◆ **WRITTEN EXERCISE**:
From the line with "You are a GUI" through the end of the items, swap "screenshot" for "screen capture" and repeat those lines with nothing else changed. Leave the pictures out of your answer.

◆ **GIVEN RECORDS**:
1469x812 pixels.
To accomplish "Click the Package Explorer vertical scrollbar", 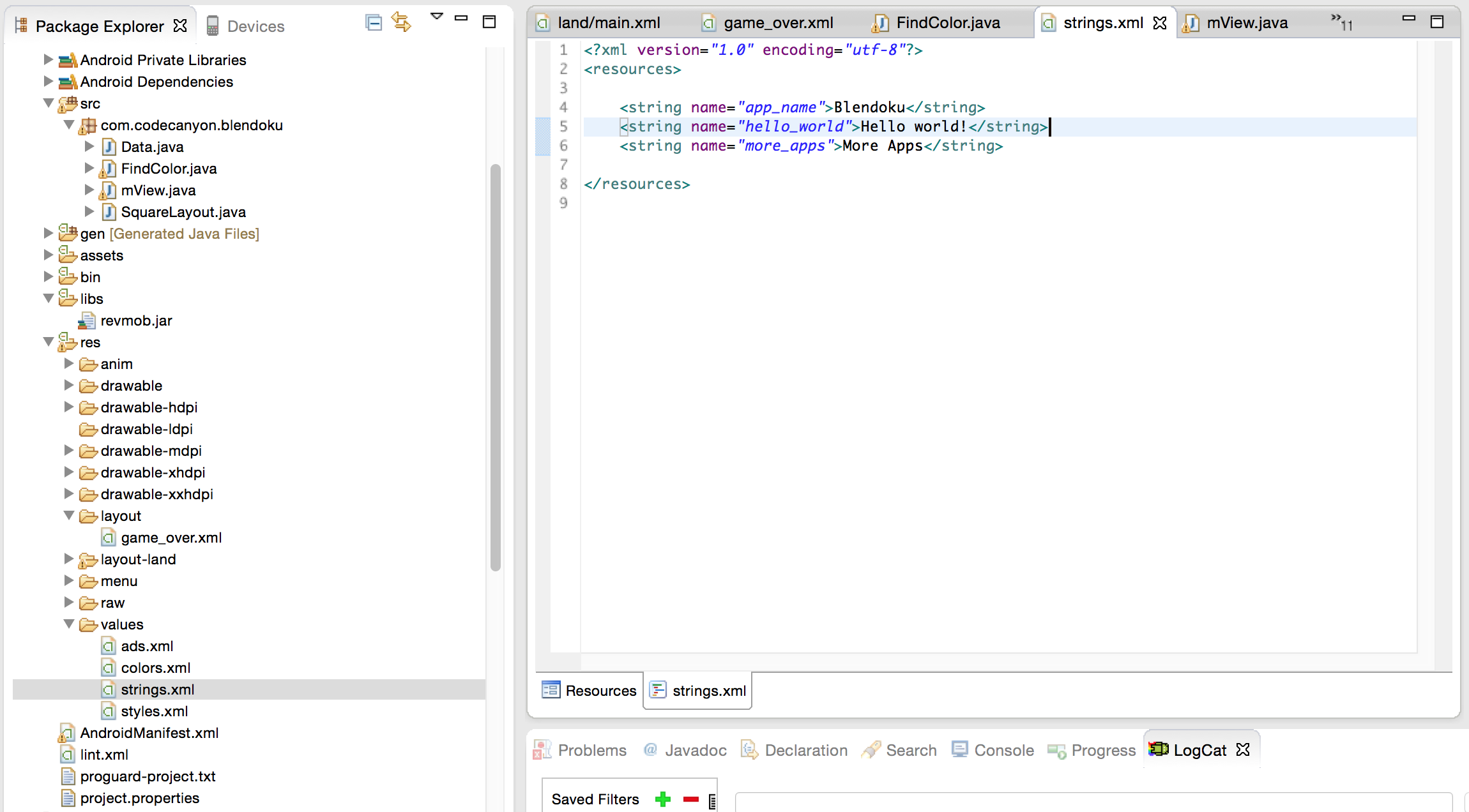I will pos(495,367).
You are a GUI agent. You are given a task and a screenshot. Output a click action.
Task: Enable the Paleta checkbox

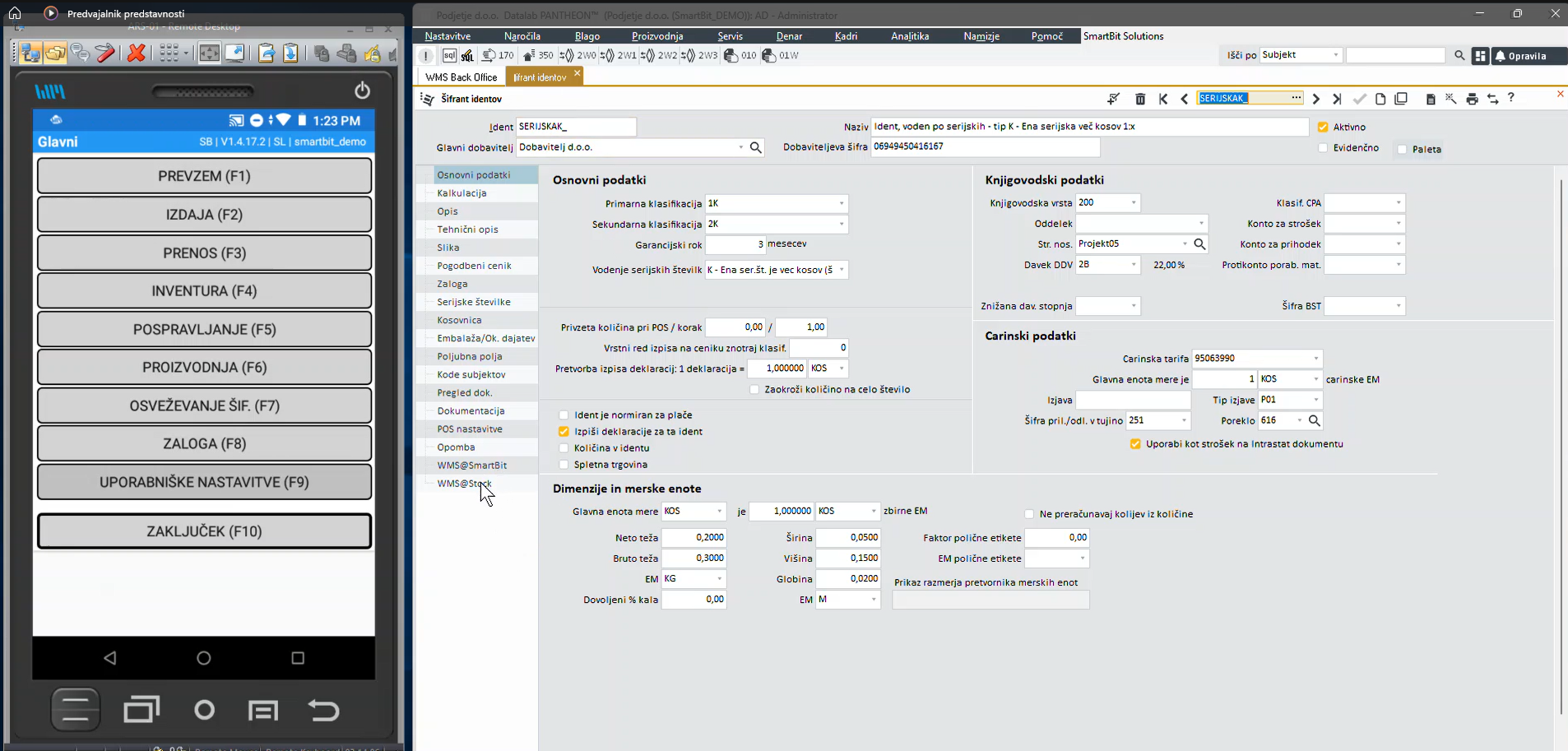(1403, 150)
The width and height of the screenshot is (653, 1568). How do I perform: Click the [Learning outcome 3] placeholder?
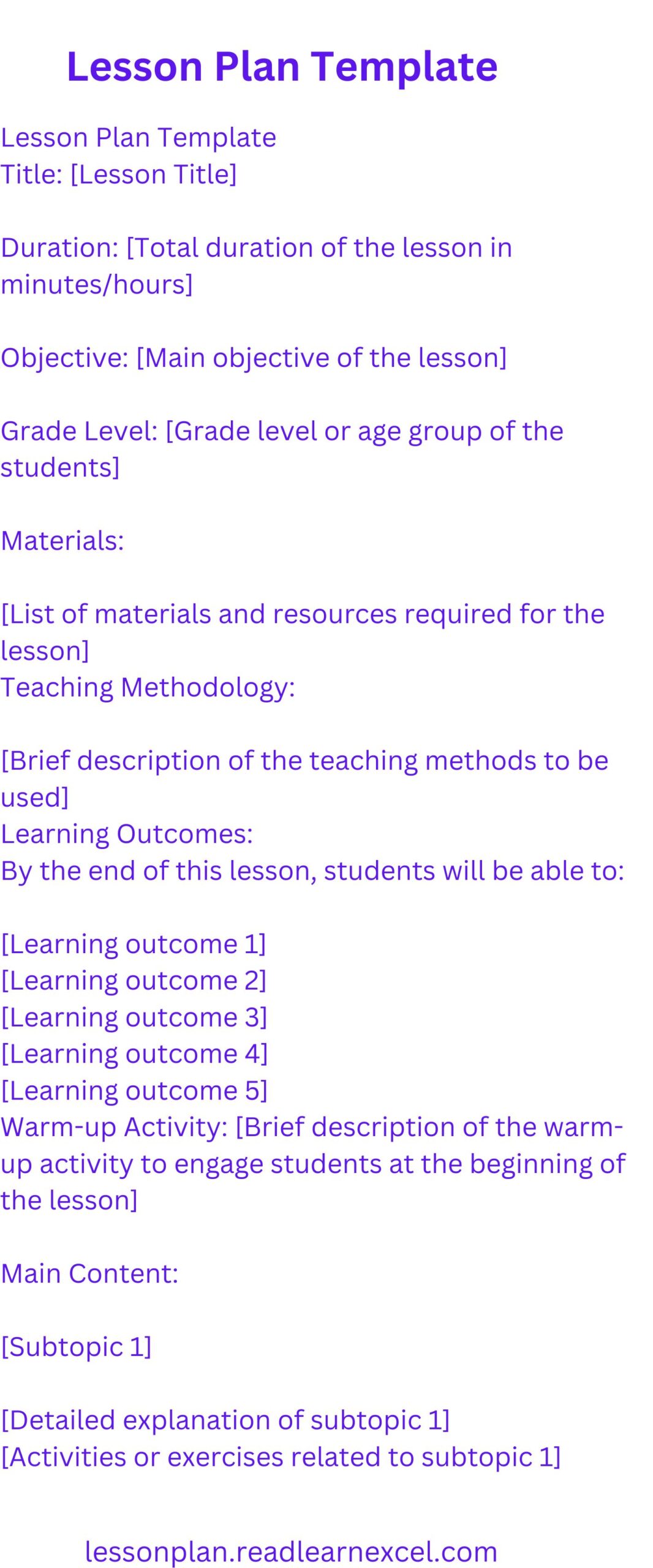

◆ **OUTPUT BELOW**:
You are a GUI agent. You are given a task and a screen capture. Output a click action.
Task: Enable the Paleta checkbox

(1403, 150)
The width and height of the screen capture is (653, 1568). How do I perform: Click the [Learning outcome 3] placeholder?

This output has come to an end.